## Start DOCUMENT SECTION

Table 1 A baseline MARCO POLO mission scenario to 4015 Wilson-Harrington

During the descent sequence, small hoppers (MINERVA-type) will be released while the larger Lander SIFNOS, if added, will be deployed to the selected site. SIFNOS will perform a soft landing, anchor to the asteroid surface and make various in situ measurements of surface/subsurface material near the sampling site with on board instruments within several Earth days. Two surface samples will be collected by the MSC using a “touch and go” manoeuvre. Two complementary sample collection devices will be used, developed by ESA (sticky pad) and JAXA (Hayabusa heritage), respectively, mounted on a retractable extension arm. After the completion of the sampling and ascent of the MSC, the arm will be retracted to transfer the sample containers into the MSC.

For the proposed baseline (and most challenging) target, Wilson-Harrington, we have designed a mission scenario with launch in April 2018 (possible back up in late 2018 and 2019).

Table 2 shows three alternative mission scenarios for the other three possible targets.

Table 2 Possible mission scenarios for the other three target candidates, all based on a launch with Soyuz Fregat

The mission scenario depends on the orbital properties of the target of the mission. As those properties are different for the three targets, our mission can offer different launch opportunities and mission durations, depending on which target is eventually chosen. This is a big advantage of such a space mission, which offers considerable flexibility in case some unexpected changes in the programme occur (as happened for the Rosetta mission).

Launch dates have been determined to be compatible with the programme frame, given by Cosmic Vision. For each target many other launch windows were possible, and other scenarios could be defined later to adapt to a potential change of programme. So, these scenarios should not be considered the unique options. Depending on the target, the mission can last from 4 years to 8 years. The overall spacecraft mass is also constrained by the target choice. The assumption on the engine performances and characteristics used to define these scenarios are compatible with the ones that will be available for the mission.

The ground segment can be classical including a flight dynamics operation centre (JAXA & ESA), using a very representative simulator with an important NEO environment modelling component. The connection to ESA deep space network associated with JAXA antenna of Usuda Deep Space Center will be used during specific phases of the mission (RdV, landing, sampling and Earth re-entry).

5 Payload concept

The sample return mission design includes the MSC and possibly the Lander SIFNOS. To reach the scientific goals of the mission we propose a multi-scale approach according to the spatial range of analyses: macroscopic global scale (km, m) will be reached by the MSC and the local scale (cm, mm) will be reached by the Lander, while the microscopic scale (µm, nm) will be reached by laboratory analyses of returned samples. The global characterization of the target (e.g.: size, shape, mass, internal structure, etc.) is crucial to link the collected samples with the origin and evolution of the parent object. Furthermore, landing site and sample return decisions require characterization of the object obtained both by remote measurements performed with payload instruments on board the MSC and by the Lander with selected instruments that will perform local in situ measurements, possibly at several surface locations. The MSC scientific payload includes a high resolution imaging system, spectrometers covering visible, near-infrared and mid-infrared wavelengths, a laser altimeter, a dust monitor and a radio science experiment. These instruments will be operated during the approach, hovering and descent phases and are essential for landing site selection, sample context characterization and for spacecraft safety. Other instruments, in secondary priority, can be added during the assessment phase study, as the Radar, X-Ray Spectrometer, Solar Monitor, Gamma-ray spectrometer, Neutron counter, and Neutral Particle Detector.

## End DOCUMENT SECTION
## Start RECORDED DATA

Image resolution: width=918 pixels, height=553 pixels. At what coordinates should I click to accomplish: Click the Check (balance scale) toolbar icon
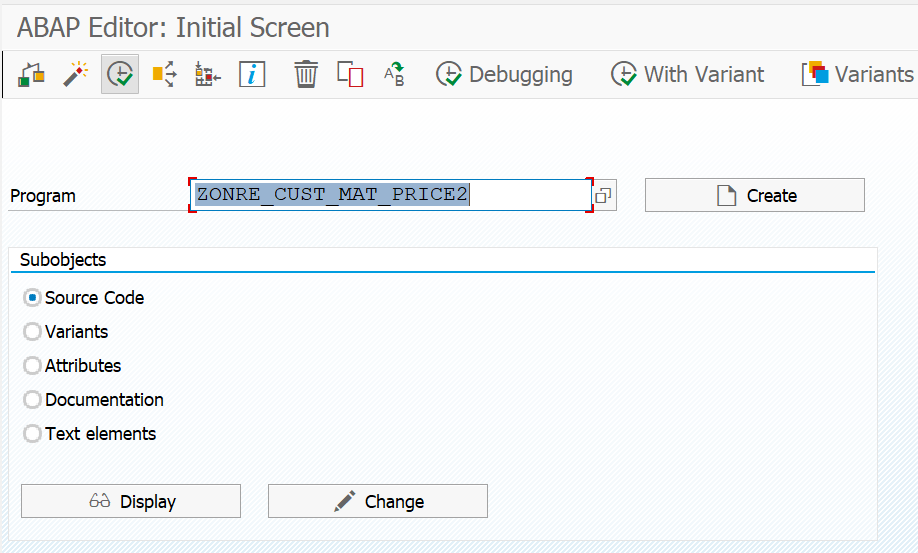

## End RECORDED DATA

> **REQUIREMENT 1**
Please explain, in one to three sentences, why the MARCO POLO mission text treats global characterization of the target as crucial.
> **REQUIREMENT 2**
Answer these questions from the MARCO POLO mission text, one per line:
(a) Which two agencies developed the complementary sample collection devices?
(b) In what month and year is launch planned for the Wilson-Harrington scenario?
(c) How long can the mission last, depending on the target?
> **REQUIREMENT 3**
Revise the MARCO POLO mission text from "During the descent" up to and including "into the MSC.", changing "sticky pad" to "adhesive pad".
The listing has no connection to the MARCO POLO mission text.

> **EXERCISE OUTPUT 1**
Global characterization of the target, such as its size, shape, mass and internal structure, is crucial because it links the collected samples with the origin and evolution of the parent object.

> **EXERCISE OUTPUT 2**
(a) ESA and JAXA
(b) April 2018
(c) From 4 years to 8 years

> **EXERCISE OUTPUT 3**
During the descent sequence, small hoppers (MINERVA-type) will be released while the larger Lander SIFNOS, if added, will be deployed to the selected site. SIFNOS will perform a soft landing, anchor to the asteroid surface and make various in situ measurements of surface/subsurface material near the sampling site with on board instruments within several Earth days. Two surface samples will be collected by the MSC using a “touch and go” manoeuvre. Two complementary sample collection devices will be used, developed by ESA (adhesive pad) and JAXA (Hayabusa heritage), respectively, mounted on a retractable extension arm. After the completion of the sampling and ascent of the MSC, the arm will be retracted to transfer the sample containers into the MSC.